(Text shown):
- Opening Delimiter -

Opioid overdose deaths in Alberta jump 40 per cent over last year
'It's a vast crisis': Province faces enormous task dealing with an overdose epidemic
Deaths from accidental opioid overdoses in Alberta are up 40 per cent compared to last year, according to the latest statistics released Monday by the province.
In the first three quarters of 2017, from January until the end of September, there were 482 accidental overdose deaths related to opioid use. During the same time period last year, there were 346 such deaths.
The 2017 statistics show that, on average, 1.8 people die every day from opioid overdoses in Alberta.
Associate health minister Brandy Payne released the latest numbers at a news conference Monday, and said the province faces an enormous task in dealing with an overdose epidemic.
"It is a vast crisis," Payne told reporters. "In my opinion, the most important thing we can do is just keep doing what we're doing."
Steadily rising numbers over almost two years show that fentanyl overdoses are continuing to claim lives at an alarming rate.
In the three-month period from July through September, there were 143 accidental overdose deaths related to fentanyl use — up 12 from the previous quarter and almost double the number from same three-month period in 2016.
An even more powerful opioid — called carfentanil — was detected in 126 overdose deaths in first nine months of 2017, compared with 29 death in all of 2016.
Other statistics released Monday about opioid-related deaths in the first nine months of 2017:
- About 81 per cent of all fentanyl overdose deaths happened in Edmonton, Calgary, Grande Prairie, Fort McMurray, Red Deer, Medicine Hat or Lethbridge
- 41 per cent of those who died from fentanyl overdoses sought medical treatment for substance abuse, mental health or pain in the 30 days prior to their deaths
- 23 per cent had been dispensed opioids at a community pharmacy
- 77 per cent of those who died from opioids other than fentanyl had sought services within 30 days prior to death
- 66 per cent of those people had been dispensed opioids at a community pharmacy
Payne was asked about the drugs, chiefly fentanyl, that are pouring into the country from Mexico and China.
"When I speak to our partners in law enforcement, I hear time and again that we're not going to be able to enforce our way out of this problem," Payne said. "Ultimately we have to address the demand side for illicit drugs. And we're going to be able to do that by offering expansion for treatment, as well as offering those mental health supports that people need."
"Clearly there's more work to be done," Payne said, "and we'll be having more to say about that in the coming weeks."

- Closing Delimiter -

(Problems to work on):
(a) Quote the passage of the article on Alberta opioid deaths that opens with the words containing "Associate health minister" and closes with "an overdose epidemic.".
(b) Answer these questions from the article on Alberta opioid deaths:
(i) How many accidental overdose deaths related to opioid use occurred in Alberta from January until the end of September 2017?
(ii) In how many deaths in all of 2016 was carfentanil detected?
(iii) Who released the latest numbers at the Monday news conference?
These records come from a separate source, not from the article on Alberta opioid deaths.

(Collection entries):
- Opening Delimiter -

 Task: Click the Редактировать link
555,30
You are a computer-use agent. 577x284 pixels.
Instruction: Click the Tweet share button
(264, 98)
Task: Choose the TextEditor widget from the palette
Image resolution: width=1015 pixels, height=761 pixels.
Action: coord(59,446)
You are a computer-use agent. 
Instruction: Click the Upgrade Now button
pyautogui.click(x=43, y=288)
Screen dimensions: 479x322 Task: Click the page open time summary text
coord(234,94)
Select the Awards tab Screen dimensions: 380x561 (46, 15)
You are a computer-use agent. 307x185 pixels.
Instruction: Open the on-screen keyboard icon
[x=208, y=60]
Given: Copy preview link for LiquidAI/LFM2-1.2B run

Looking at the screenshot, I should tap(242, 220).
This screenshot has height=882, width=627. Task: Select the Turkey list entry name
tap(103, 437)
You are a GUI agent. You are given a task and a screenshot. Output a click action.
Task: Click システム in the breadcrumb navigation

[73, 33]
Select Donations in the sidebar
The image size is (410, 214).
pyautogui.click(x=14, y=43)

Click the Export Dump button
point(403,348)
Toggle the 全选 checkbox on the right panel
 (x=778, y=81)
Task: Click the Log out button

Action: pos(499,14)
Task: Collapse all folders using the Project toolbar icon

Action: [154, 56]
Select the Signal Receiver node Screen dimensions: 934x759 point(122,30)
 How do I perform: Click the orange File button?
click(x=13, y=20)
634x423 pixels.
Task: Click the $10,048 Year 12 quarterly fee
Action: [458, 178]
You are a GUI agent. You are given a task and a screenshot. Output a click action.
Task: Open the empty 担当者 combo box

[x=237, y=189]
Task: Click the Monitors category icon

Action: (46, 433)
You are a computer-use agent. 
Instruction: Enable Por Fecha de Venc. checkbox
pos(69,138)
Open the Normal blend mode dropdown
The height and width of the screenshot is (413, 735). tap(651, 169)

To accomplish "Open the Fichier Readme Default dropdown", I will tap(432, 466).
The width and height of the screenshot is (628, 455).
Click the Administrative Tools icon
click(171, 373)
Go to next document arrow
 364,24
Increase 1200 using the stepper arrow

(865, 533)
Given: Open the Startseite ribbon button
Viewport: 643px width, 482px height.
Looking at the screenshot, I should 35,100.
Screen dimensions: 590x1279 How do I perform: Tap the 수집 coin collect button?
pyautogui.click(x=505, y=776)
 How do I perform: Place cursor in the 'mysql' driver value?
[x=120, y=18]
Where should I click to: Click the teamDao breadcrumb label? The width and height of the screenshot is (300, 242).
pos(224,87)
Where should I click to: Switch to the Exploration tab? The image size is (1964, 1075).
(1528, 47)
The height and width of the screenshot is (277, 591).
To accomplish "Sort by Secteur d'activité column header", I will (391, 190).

- Closing Delimiter -

(Task-by-task results):
(a)
Associate health minister Brandy Payne released the latest numbers at a news conference Monday, and said the province faces an enormous task in dealing with an overdose epidemic.

(b)
(i) 482
(ii) 29
(iii) Associate health minister Brandy Payne